**EXERCISE**
The entries that follow are to be duplicated in full, character for character.

* * *

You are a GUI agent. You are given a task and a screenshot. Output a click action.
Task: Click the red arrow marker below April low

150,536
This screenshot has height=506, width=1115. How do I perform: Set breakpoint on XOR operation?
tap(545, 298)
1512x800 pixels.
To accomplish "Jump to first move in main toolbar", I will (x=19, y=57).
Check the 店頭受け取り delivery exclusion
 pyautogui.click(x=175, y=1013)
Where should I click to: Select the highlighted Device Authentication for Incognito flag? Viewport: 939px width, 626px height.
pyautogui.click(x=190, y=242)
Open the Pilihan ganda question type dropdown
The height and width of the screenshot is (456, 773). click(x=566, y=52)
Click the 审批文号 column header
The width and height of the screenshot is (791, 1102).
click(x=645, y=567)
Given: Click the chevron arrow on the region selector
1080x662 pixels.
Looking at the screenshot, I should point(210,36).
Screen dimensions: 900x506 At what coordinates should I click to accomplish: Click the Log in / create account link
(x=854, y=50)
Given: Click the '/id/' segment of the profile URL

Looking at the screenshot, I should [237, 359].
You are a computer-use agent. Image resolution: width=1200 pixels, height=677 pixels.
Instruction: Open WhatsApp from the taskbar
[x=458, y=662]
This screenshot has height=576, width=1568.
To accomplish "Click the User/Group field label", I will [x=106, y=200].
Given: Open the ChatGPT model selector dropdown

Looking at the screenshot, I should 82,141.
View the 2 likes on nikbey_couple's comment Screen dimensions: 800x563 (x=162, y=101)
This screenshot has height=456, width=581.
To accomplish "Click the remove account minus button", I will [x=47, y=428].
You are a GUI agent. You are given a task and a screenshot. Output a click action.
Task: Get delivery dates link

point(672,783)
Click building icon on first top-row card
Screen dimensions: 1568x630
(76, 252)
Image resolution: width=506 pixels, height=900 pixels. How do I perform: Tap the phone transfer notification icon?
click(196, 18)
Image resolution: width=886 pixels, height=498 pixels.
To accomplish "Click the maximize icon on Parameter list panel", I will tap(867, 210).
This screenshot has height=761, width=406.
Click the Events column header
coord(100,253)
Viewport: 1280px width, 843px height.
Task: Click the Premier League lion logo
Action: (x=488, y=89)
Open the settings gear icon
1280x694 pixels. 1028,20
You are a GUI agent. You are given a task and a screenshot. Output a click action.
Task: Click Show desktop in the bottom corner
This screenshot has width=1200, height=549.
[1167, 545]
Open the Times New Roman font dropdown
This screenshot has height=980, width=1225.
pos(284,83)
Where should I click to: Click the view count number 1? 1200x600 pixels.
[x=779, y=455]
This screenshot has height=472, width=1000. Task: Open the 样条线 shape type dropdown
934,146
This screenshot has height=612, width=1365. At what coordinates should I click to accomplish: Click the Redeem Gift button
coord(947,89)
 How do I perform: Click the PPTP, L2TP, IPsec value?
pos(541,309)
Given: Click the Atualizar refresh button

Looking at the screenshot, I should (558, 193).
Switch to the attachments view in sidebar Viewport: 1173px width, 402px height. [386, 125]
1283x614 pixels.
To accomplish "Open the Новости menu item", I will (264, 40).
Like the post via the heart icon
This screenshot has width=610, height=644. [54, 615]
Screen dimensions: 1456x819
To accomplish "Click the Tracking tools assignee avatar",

* * *

**ANSWER BOX**
You are a GUI agent. You are given a task and a screenshot. Output a click action.
Task: Click the red arrow marker below April low

150,536
This screenshot has height=506, width=1115. How do I perform: Set breakpoint on XOR operation?
tap(545, 298)
1512x800 pixels.
To accomplish "Jump to first move in main toolbar", I will (x=19, y=57).
Check the 店頭受け取り delivery exclusion
 pyautogui.click(x=175, y=1013)
Where should I click to: Select the highlighted Device Authentication for Incognito flag? Viewport: 939px width, 626px height.
pyautogui.click(x=190, y=242)
Open the Pilihan ganda question type dropdown
The height and width of the screenshot is (456, 773). click(x=566, y=52)
Click the 审批文号 column header
The width and height of the screenshot is (791, 1102).
click(x=645, y=567)
Given: Click the chevron arrow on the region selector
1080x662 pixels.
Looking at the screenshot, I should point(210,36).
Screen dimensions: 900x506 At what coordinates should I click to accomplish: Click the Log in / create account link
(x=854, y=50)
Given: Click the '/id/' segment of the profile URL

Looking at the screenshot, I should [237, 359].
You are a computer-use agent. Image resolution: width=1200 pixels, height=677 pixels.
Instruction: Open WhatsApp from the taskbar
[x=458, y=662]
This screenshot has height=576, width=1568.
To accomplish "Click the User/Group field label", I will [x=106, y=200].
Given: Open the ChatGPT model selector dropdown

Looking at the screenshot, I should 82,141.
View the 2 likes on nikbey_couple's comment Screen dimensions: 800x563 (x=162, y=101)
This screenshot has height=456, width=581.
To accomplish "Click the remove account minus button", I will [x=47, y=428].
You are a GUI agent. You are given a task and a screenshot. Output a click action.
Task: Get delivery dates link

point(672,783)
Click building icon on first top-row card
Screen dimensions: 1568x630
(76, 252)
Image resolution: width=506 pixels, height=900 pixels. How do I perform: Tap the phone transfer notification icon?
click(196, 18)
Image resolution: width=886 pixels, height=498 pixels.
To accomplish "Click the maximize icon on Parameter list panel", I will tap(867, 210).
This screenshot has height=761, width=406.
Click the Events column header
coord(100,253)
Viewport: 1280px width, 843px height.
Task: Click the Premier League lion logo
Action: (x=488, y=89)
Open the settings gear icon
1280x694 pixels. 1028,20
You are a GUI agent. You are given a task and a screenshot. Output a click action.
Task: Click Show desktop in the bottom corner
This screenshot has width=1200, height=549.
[1167, 545]
Open the Times New Roman font dropdown
This screenshot has height=980, width=1225.
pos(284,83)
Where should I click to: Click the view count number 1? 1200x600 pixels.
[x=779, y=455]
This screenshot has height=472, width=1000. Task: Open the 样条线 shape type dropdown
934,146
This screenshot has height=612, width=1365. At what coordinates should I click to accomplish: Click the Redeem Gift button
coord(947,89)
 How do I perform: Click the PPTP, L2TP, IPsec value?
pos(541,309)
Given: Click the Atualizar refresh button

Looking at the screenshot, I should (558, 193).
Switch to the attachments view in sidebar Viewport: 1173px width, 402px height. [386, 125]
1283x614 pixels.
To accomplish "Open the Новости menu item", I will (264, 40).
Like the post via the heart icon
This screenshot has width=610, height=644. [54, 615]
Screen dimensions: 1456x819
To accomplish "Click the Tracking tools assignee avatar",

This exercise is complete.